Numerify’s clients include companies such as Netflix, Coach, and McDonald's. They use Business Intelligence and analytics tools to help their customers business manage their IT Data.
Over the course of the summer, I picked up a whole laundry list of acronyms used in the Business Intelligence (or should I say the BI) world:
RDMS - Relational Database Management System
ITSM - IT Service Management
ITPA - IT Product Analytics
SDA - Software Development Analytics
ETL - Extract Transform Load
APM - Appliance Performance Monitoring
SLA - Service Level Agreement
CSAT - Customer Satisfaction
GUID - Global Unique ID
POM - Project Object Model
REST - Representational State Transfer
CRUD - Create, read, update and delete
ER - Entity Relationship
OLTP - Online Transaction Processing
CGI - Common Gateway Interface
RDD - Resilient Distributed Datasets
HDFS - Hadoop Distributed File System
MPP - Massively Parallel Processing
RAID - Redundant Array of Independent Disks
SME - Subject Matter Expert
ROC - Receiver Operating Characteristic
Of course, learning acronyms isn’t the only thing I did :)
My main project was building a Machine Learning model to predict when a customer’s incident escalated. Basically, an “incident” is when something goes wrong and it gets assigned to a certain level or “tier” to be solved.

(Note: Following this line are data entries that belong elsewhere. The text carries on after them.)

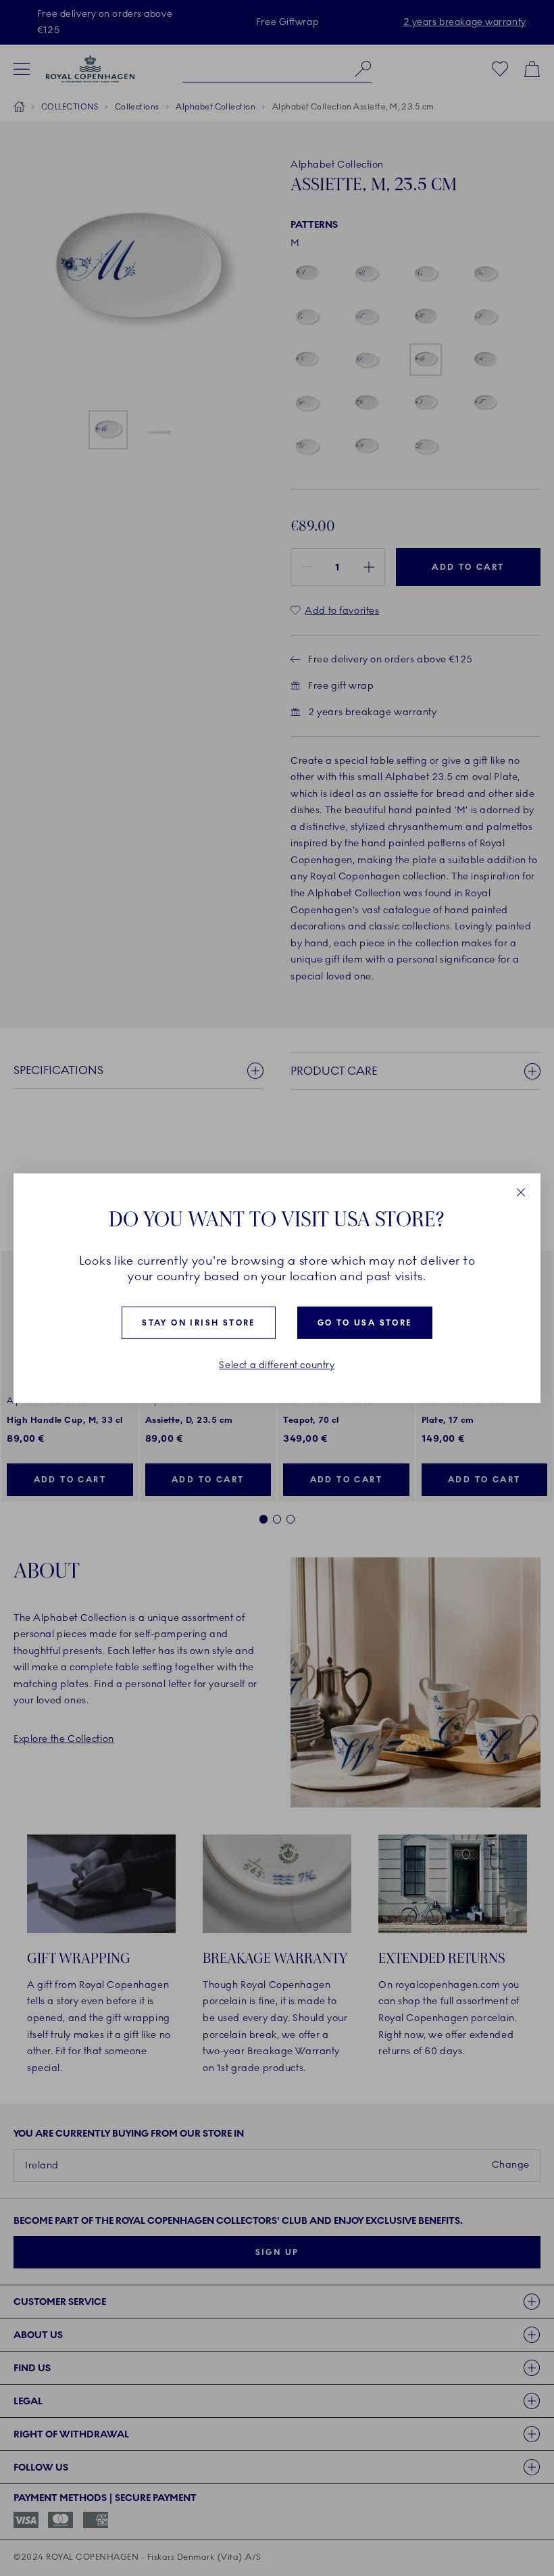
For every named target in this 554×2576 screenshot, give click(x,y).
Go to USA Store (365, 1323)
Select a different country (276, 1365)
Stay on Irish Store (198, 1323)
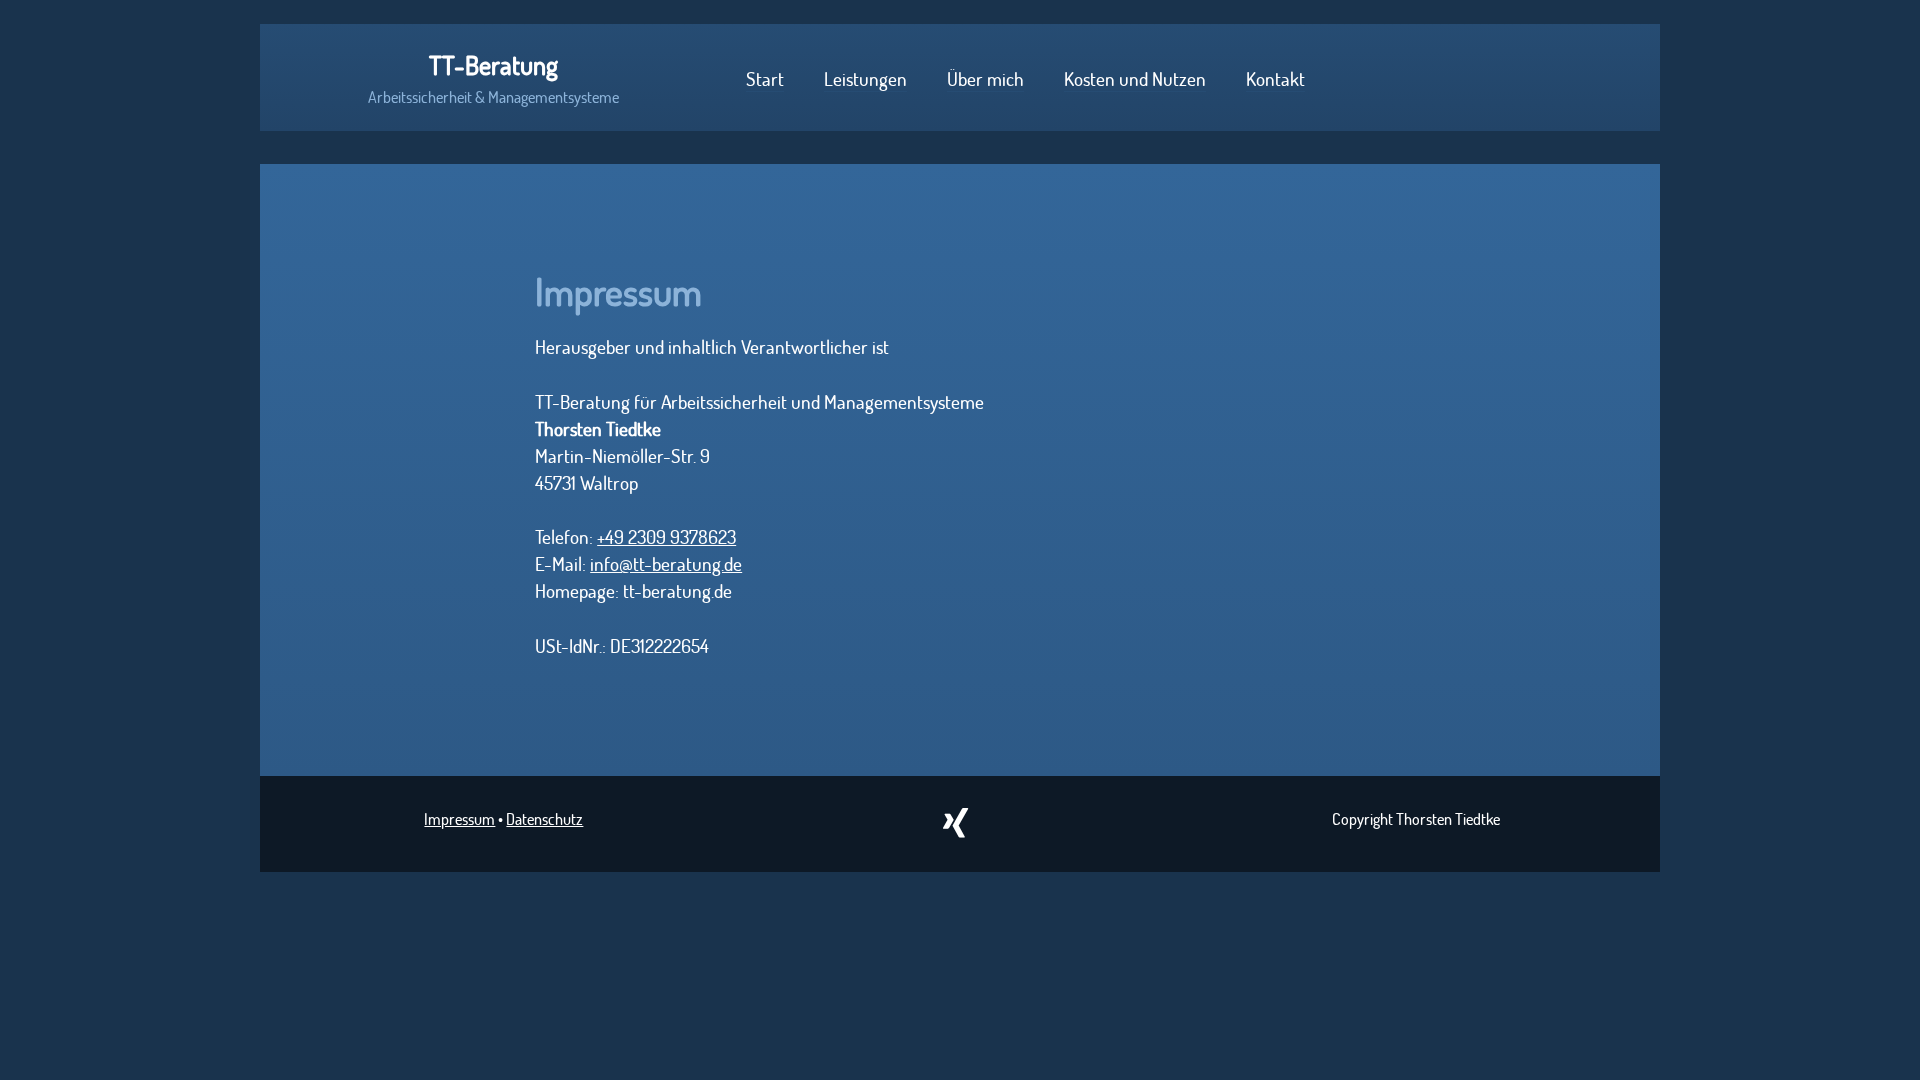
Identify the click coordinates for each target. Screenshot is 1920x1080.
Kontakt (1275, 78)
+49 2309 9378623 (666, 536)
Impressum (459, 818)
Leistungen (865, 78)
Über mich (985, 78)
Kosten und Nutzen (1135, 78)
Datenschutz (544, 818)
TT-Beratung (493, 65)
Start (765, 78)
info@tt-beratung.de (666, 563)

If the tier it was assigned to was not enough, it gets “escalated,”i.e. pushed up to an even higher tier. My goal was to build a model that could predict when an incident would be escalated before it happened.
I am still super excited about this because it is actually something that real customers will get to use in the future. Though I code almost all the time, most of it is either for personal stuff just for fun, or it is for school assignments. This internship experience gave me the opportunity to create something that will be used in the industry by consumers. It is an entirely new perspective. In the past, I only had to be concerned about the efficiency and correctness of my own code and that was it. Here, I had to make sure my code integrated with pre-existing workflows and tools. There were many moving parts to creating the project, and I had to contact different teams to gather needed information and data for certain steps. It’s amazing to know that my work will be used in an actual industry setting.
I started off with raw customer data and then created a Decision Tree and Random Forest Model to predict escalations about future data. I’ve elaborated on the process of creating a model more in this post along with a tutorial!
Along the way, I got to learn about a lot of different Machine Learning topics. Whenever I’m learning something new, I’m always on the hunt for the best visuals possible (I’m a very visual learner and truly believe a picture can benefit the learning process so much)
Here are some of the best visual explanations of certain topics I found:
Gini Impurity: https://www.quora.com/What-is-the-interpretation-and-intuitive-explanation-of-Gini-impurity-in-decision-trees
Bias vs. Variance: https://elitedatascience.com/bias-variance-tradeoff
Bagging and Boosting: https://quantdare.com/what-is-the-difference-between-bagging-and-boosting/
One topic I couldn’t find good visuals for was about using the Spark Machine Learning Pipeline (perhaps because it is such a niche topic).
So I made my own!
I have elaborated a lot more on how to use these in my tutorial here: https://github.com/parmita52/machine-learning-spark-ex
Overall, I am incredibly proud of my progress and accomplishments at Numerify, and I know it was a summer well spent!